### Source information
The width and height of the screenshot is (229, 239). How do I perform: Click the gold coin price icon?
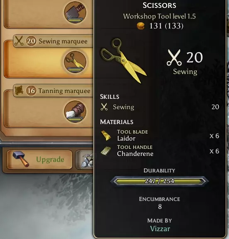(x=141, y=26)
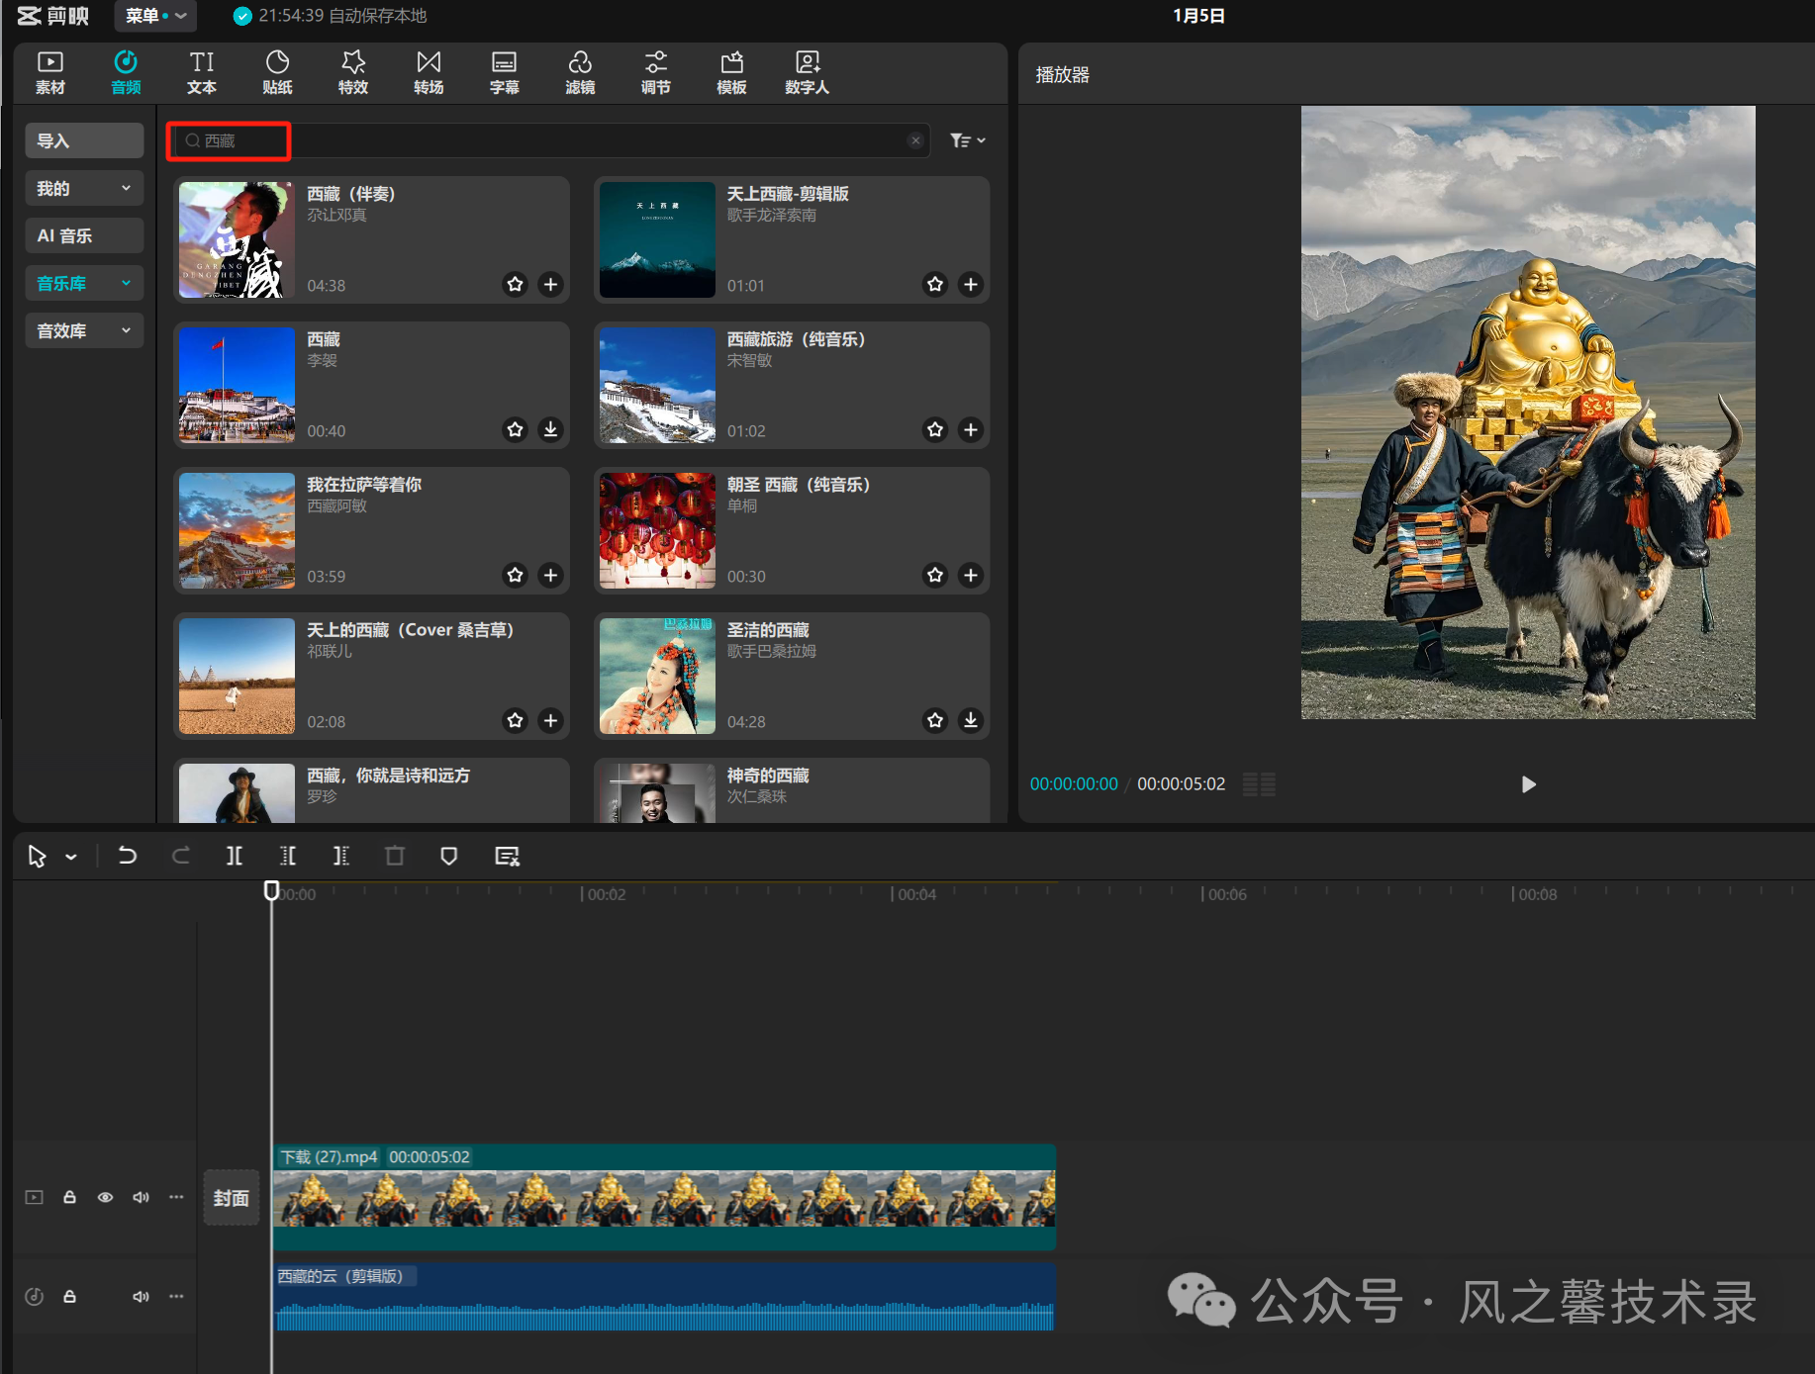The height and width of the screenshot is (1374, 1815).
Task: Open the 特效 effects panel
Action: pos(353,73)
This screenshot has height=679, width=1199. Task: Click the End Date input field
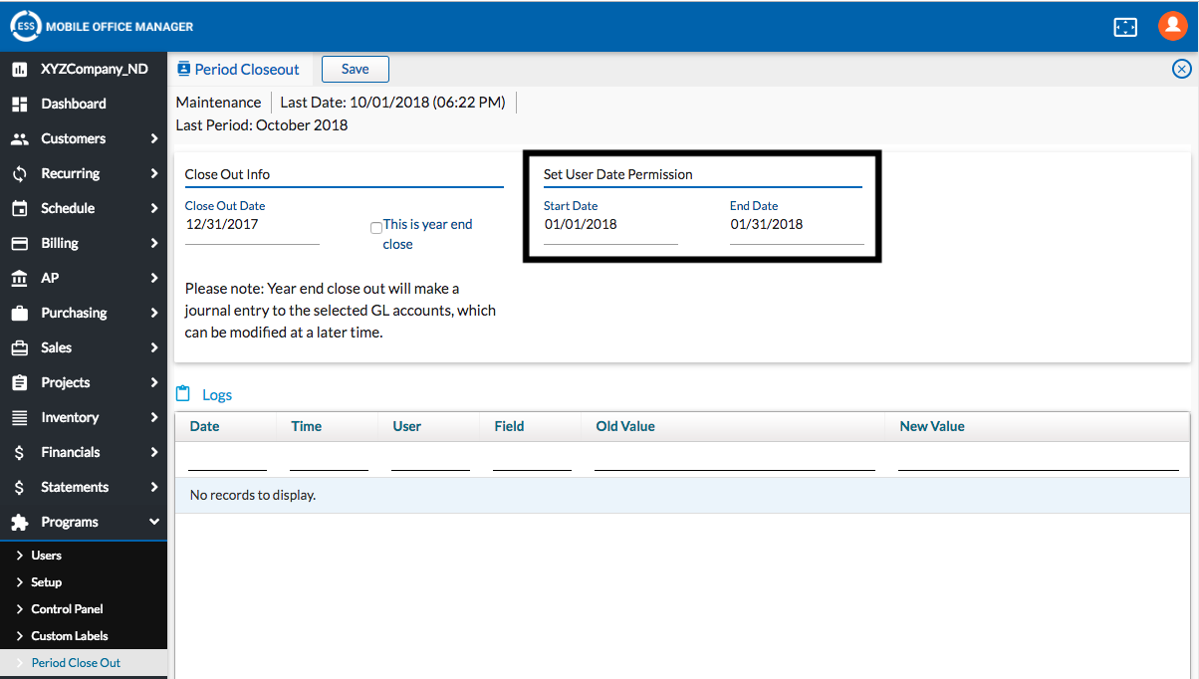[797, 225]
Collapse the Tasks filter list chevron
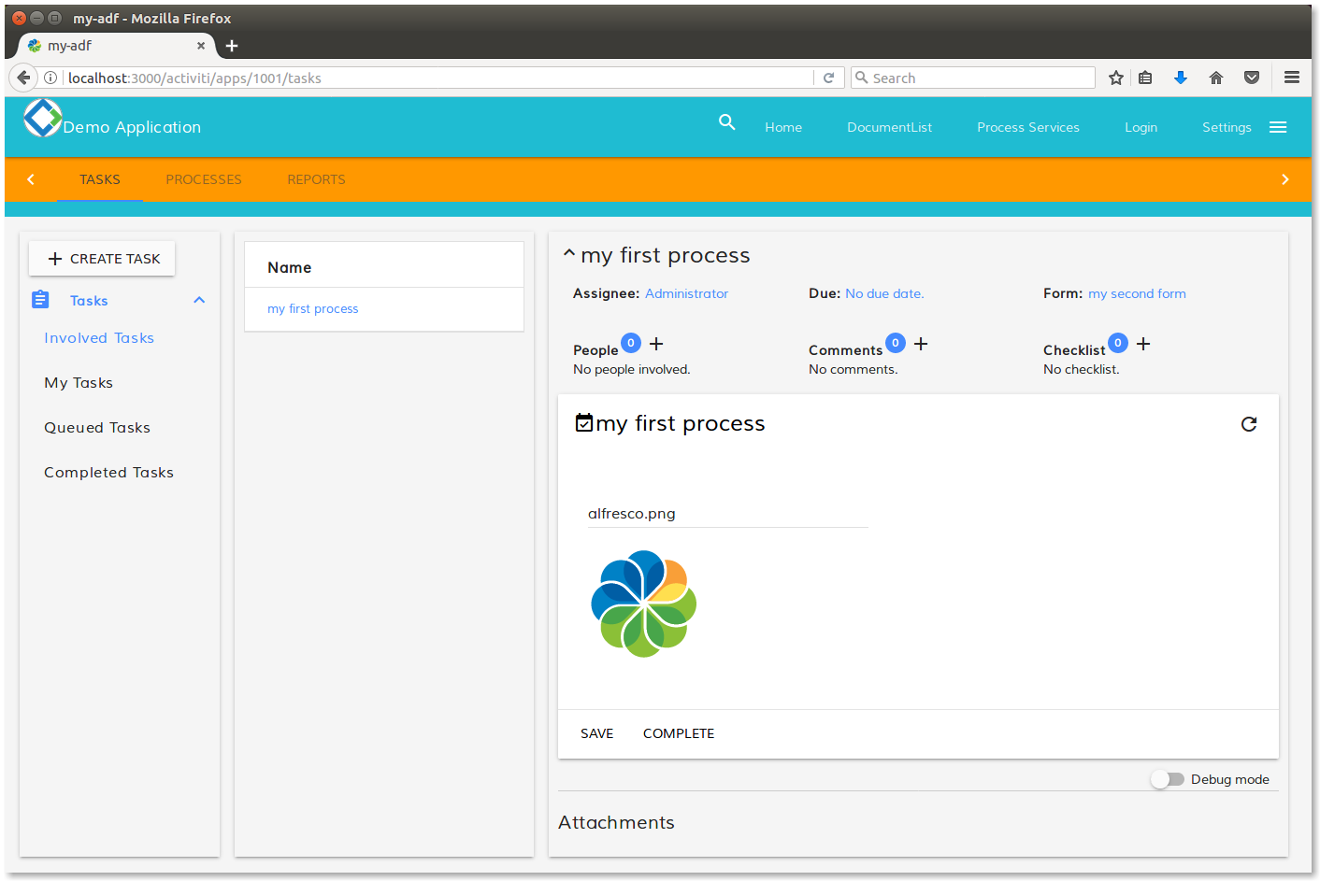 point(199,300)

### Work instruction
The expected output is every line from the line where "This screenshot has" appears to the final line of the material, unchanged and with no pictures.

### Answer section
This screenshot has height=679, width=1199. Task: Click the End Date input field
[797, 225]
Collapse the Tasks filter list chevron
 point(199,300)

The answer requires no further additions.